Thomas Hewitt bl
    c.ai

    Liam nunca esperó algo así.

    Se suponía que solo iban a hacer un viaje de fin de semana con sus amigos, pero ahora estaban atrapados, y sus amigos estaban muertos.

    Todo empezó cuando su auto se detuvo a un lado del camino, cuando una de sus amigas, Amy, creyó haber visto algo interesante. Lo siguiente que supo Liam fue que los sesos y la sangre de Amy estaban esparcidos por la ventanilla del asiento del acompañante.

    Su otro amigo, Ben, gritó al ver la cabeza de Amy reventada por un escopetazo. Intentó salir del auto, pero en cuanto lo hizo, corrió la misma suerte que Amy.

    Ahora Liam estaba solo en el asiento trasero del auto, aterrorizado de moverse por miedo a que quienquiera que estuviera haciendo esto le disparara a ellos también. Para su sorpresa —y horror— un hombre enorme, que ahora sabía que se llamaba Thomas, se acercó a la ventana trasera, luciendo absolutamente amenazante mientras se quedaba allí mirándoles. A esas alturas, Liam temblaba de miedo, mirándolo con los ojos muy abiertos.

    Tras unos segundos en los que solo se observaron, Thomas abrió la puerta de un tirón y sacó a Liam agarrándolo del brazo, a pesar de que éste gritaba y lloraba aterrorizado.

    Después de sacarlo, Thomas arrojó a Liam sobre su hombro y empezó a caminar de vuelta hacia una casa de aspecto siniestro que no estaba demasiado lejos, incluso mientras Liam pataleaba y gritaba pidiendo ayuda.

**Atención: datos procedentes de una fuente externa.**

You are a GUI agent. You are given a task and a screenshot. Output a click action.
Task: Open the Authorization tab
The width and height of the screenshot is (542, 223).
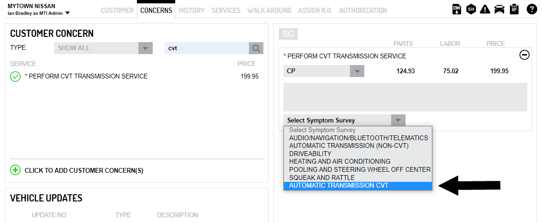[363, 10]
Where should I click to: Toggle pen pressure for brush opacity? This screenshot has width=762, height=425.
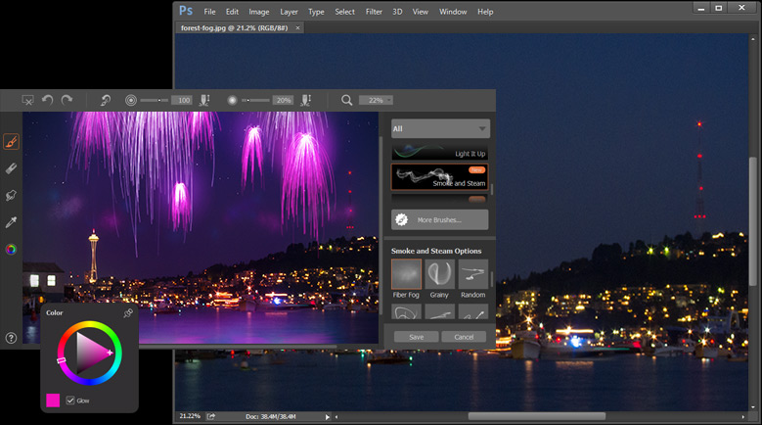pyautogui.click(x=306, y=100)
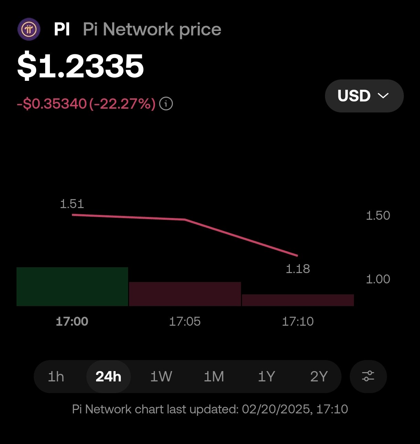Image resolution: width=420 pixels, height=444 pixels.
Task: Click the Pi Network coin logo
Action: point(29,30)
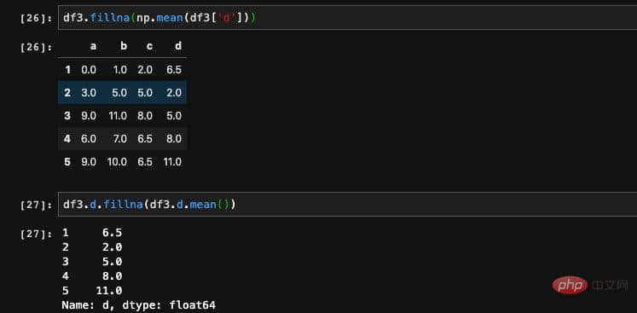Select row index 4 in the dataframe

coord(67,139)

    Thomas llegó a la casa con Liam, y fueron recibidos de inmediato por una mujer mayor, presumiblemente la madre de Thomas, vestida con un traje floreado y el cabello recogido en un moño pulcro. La mujer miró a Thomas, y él respondió con un gruñido, dejando a Liam en el suelo frente a él.

    La anciana suspiró, tomó del brazo a Liam y empezó a arrastrarlo escaleras arriba. Liam ni siquiera intentó escapar en ese punto; sabía que sería inútil.

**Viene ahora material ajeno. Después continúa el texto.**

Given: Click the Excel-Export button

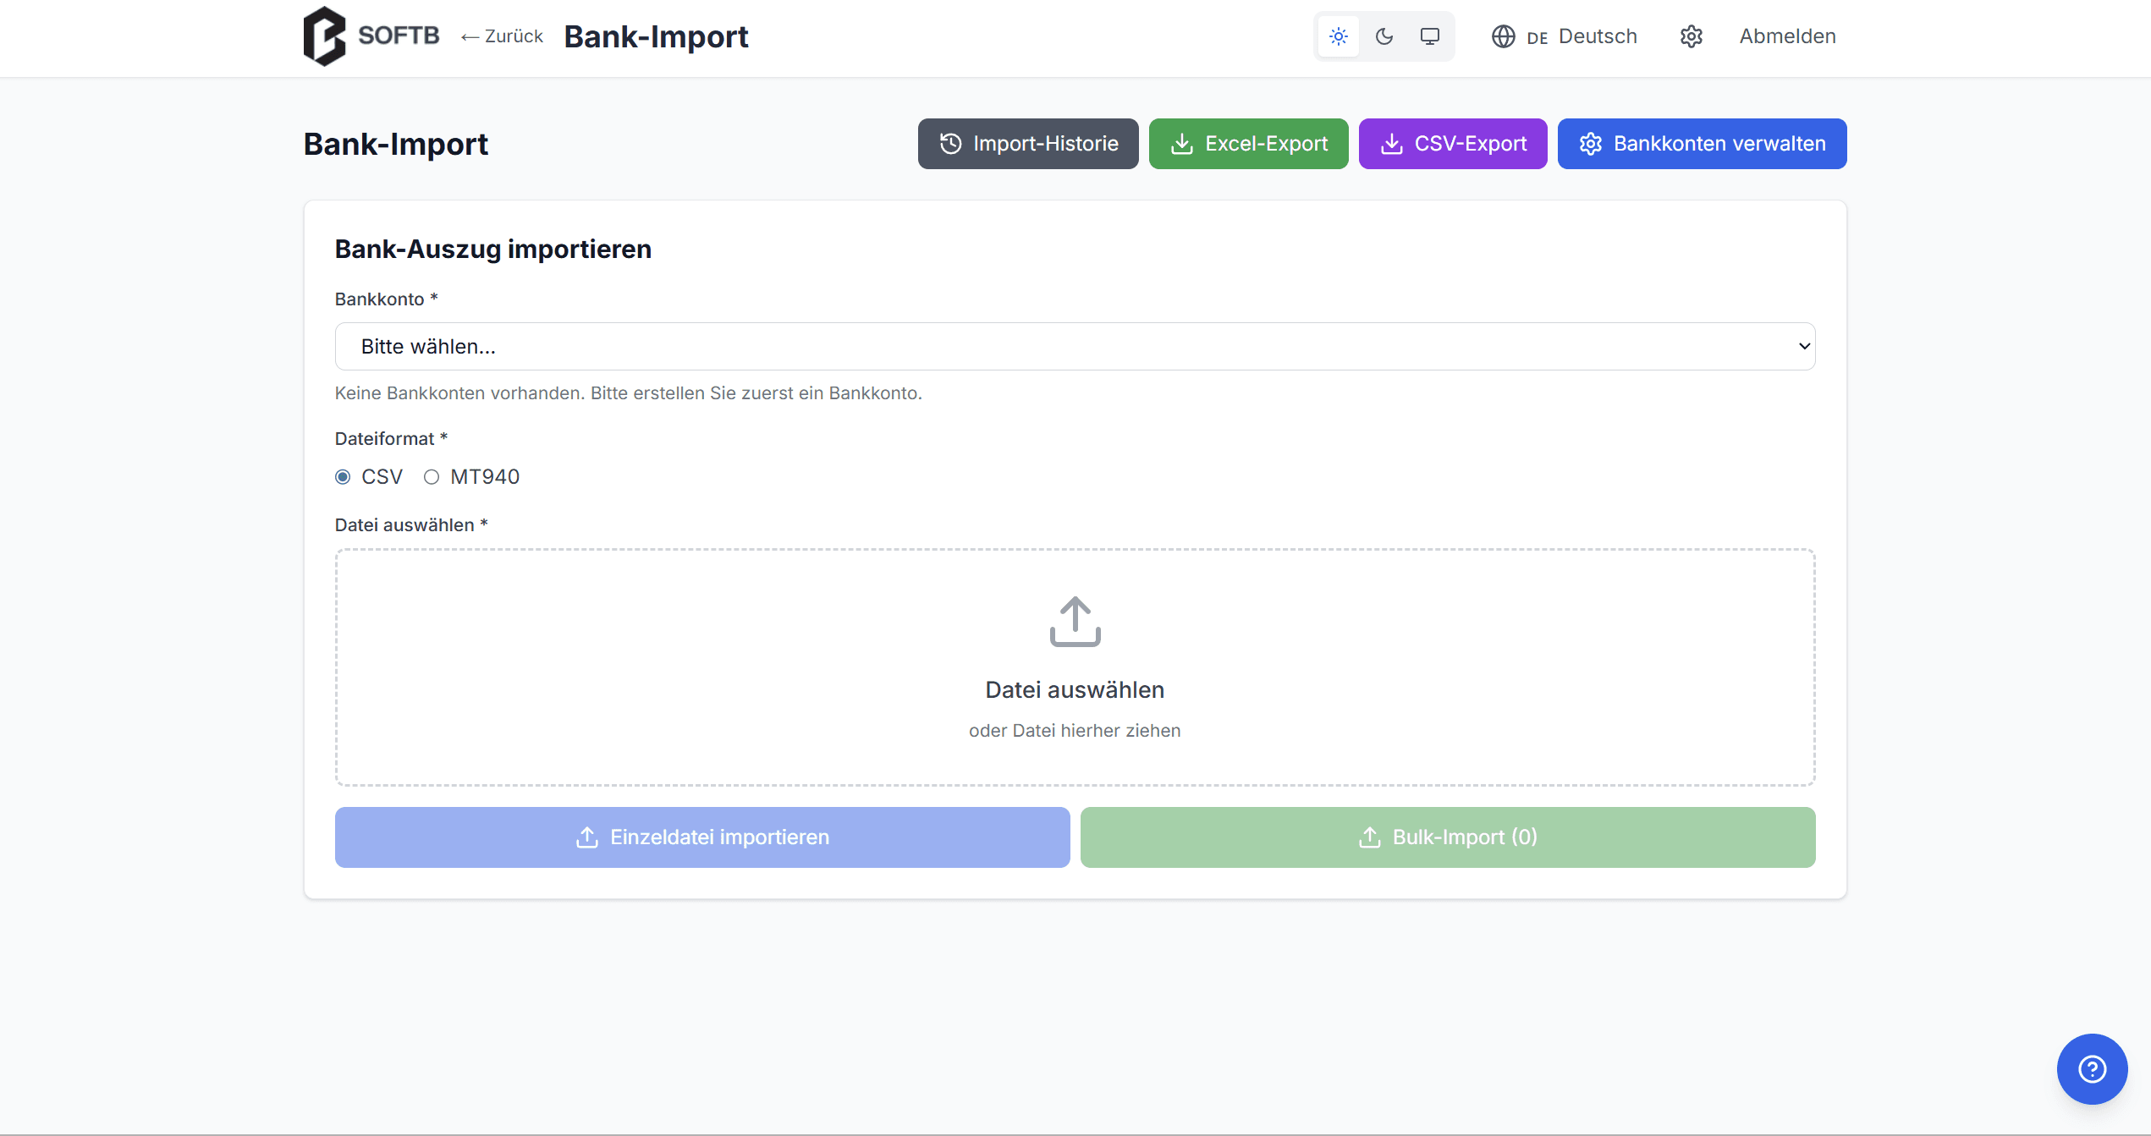Looking at the screenshot, I should (1248, 144).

    Para su sorpresa, la mujer lo llevó a una habitación de invitados ordenada, explicándole con un tono severo pero no cruel, después de sentarlo, tembloroso y asustado, sobre la cama:

    —A mi pequeño Tommy de allá abajo le gustaste mucho, así que va a quedarte. No vas a correr y no vas a ser grosero con él, ¿entendiste?

    Liam asintió con miedo, y luego la mujer lo dejó solo.

    Unas tres horas más tarde, después de que Liam se quedara simplemente sentado allí, la mujer volvió y le dijo que bajara a comer. Liam asintió una vez más, siguiéndola escaleras abajo, donde la anciana señaló una silla vacía frente a una mesa ya ocupada por dos personas más: el tío de Thomas y el mismo Thomas. La mujer le indicó que se sentara junto al imponente Thomas.

    La mujer sirvió algún tipo de carne y dijo a todos en la mesa que empezaran a comer. Thomas no se sentó, pero tomó un plato y comenzó a comer la comida.